The Culture Palace in Blaj was awarded the EU Prize for Cultural Heritage.
Dubbed "the Little
Rome", the town of Blaj, in central Romania, is known for its special place in
history when it comes to acknowledging the Latin roots of the culture and
language of the Romanians in Transylvania. This is the place where the first
school in Romanian was established and also home to the famous Transylvanian
School, a group of Romanian intellectuals who militated for the emancipation of
Romanians in Transylvania. Besides that, another cultural society, ASTRA, is
closely tied with Blaj. The Palace of Culture was built for the benefit of this
association, in the historical centre of the town, on the very ground where the
house of the famous scholar Timotei Cipariu used to stand, as the Director of
the Tourist Information and Promotion Center Ciprian Vestemian told us:
"It was designed in
the 1930s by the Romanian architect Victor Smigelschi, the son of painter
Octavian Smigelschi, from Bucharest. The building was aimed to host events
initiated by the ASTRA Cultural Association. The building of the foundation
started on September 1936 on the celebration of Astra Blaj's 75th
anniversary. The then Prime Minister and members of the Government attended the
ceremony, alongside King Carol the 2nd and his son, the future king
Mihai. In the inter-war period, the palace hosted various major cultural
events, as it served as both a theatre and cinema hall. Between 1936-1963 it
also hosted, on the upper floor, the History and Ethnography Museum, the town library
and even a cable radio centre. In 1948, the building was taken over by the
state and was renamed the Horea, Closca and Crisan People's Athenaeum. In
1992, the Government returned the Culture Palace to the Metropolitan Bishopric,
and it was further used as a cinema hall.

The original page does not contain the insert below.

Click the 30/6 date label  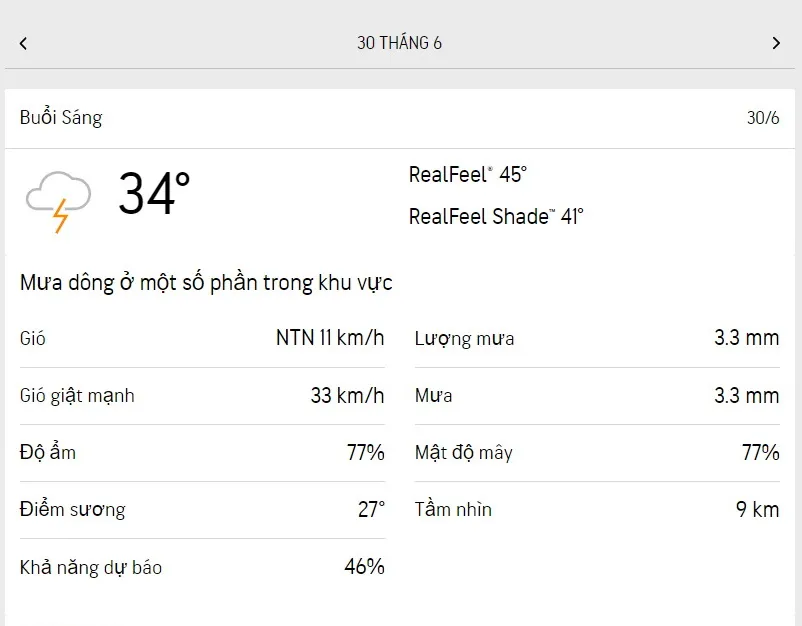(763, 118)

In 1995, a devastating fire destroyed a great part of
the building, with only the outer walls and part of the rooms on the first
floor still standing after the disaster. After the Municipality of Blaj bought
the Culture Palace from the Greek-Catholic Metropolitan Bishopric, restoration
works began in 2013, based on a project that observed the original architecture
of the building. Speaking about that, here is Ciprian Vestemian once again:
"The architect wanted first and foremost to retain
the initial shape of the building. Unfortunately, that was not entirely
possible, because the outer walls, weekend by the fire, could no longer support
a new structure. Therefore, four new structures were erected, which were so
very well inbuilt, that only a very experienced eye could detect them. In fact,
there are four new pillars supporting a ceiling which is very interesting, as
it is partially made of glass, and therefore lets natural light in. It is a multifunctional space. The upper
floor areas were especially conceived for offices and were totally refurbished.
New rooms were created for actors and artists."
So successful were the restoration works that, not
long ago, the Culture Palace in Blaj was awarded the EU Prize for Cultural
Heritage. Speaking about that, here is Ciprian Vestemian once again:
"On April 5th this year, the European
Commission and the Europa Nostra Foundation announced the winners of the EU
Prize for Cultural Heritage. It is an honour for us to have been awarded the
highest European heritage distinction in the preservation category, thanks to
architect Vlad Sebastian Rusu, who supervised the restoration of the Culture
Palace in Blaj. The jury acknowledged the quality of the project emphasising
the fact that the administration of Blaj has successfully managed, through
minimum interventions, to revive the lost architecture of the historical
buildings that were in ruins, only by adding essential structures and
structural elements. With no demolition at all, heritage vestiges were
successfully put to good use."
The prize has already brought specific major benefits
through the promotion of the Culture Palace and Blaj as a cultural destination.
The number of tourists in "little Rome" is already on the rise.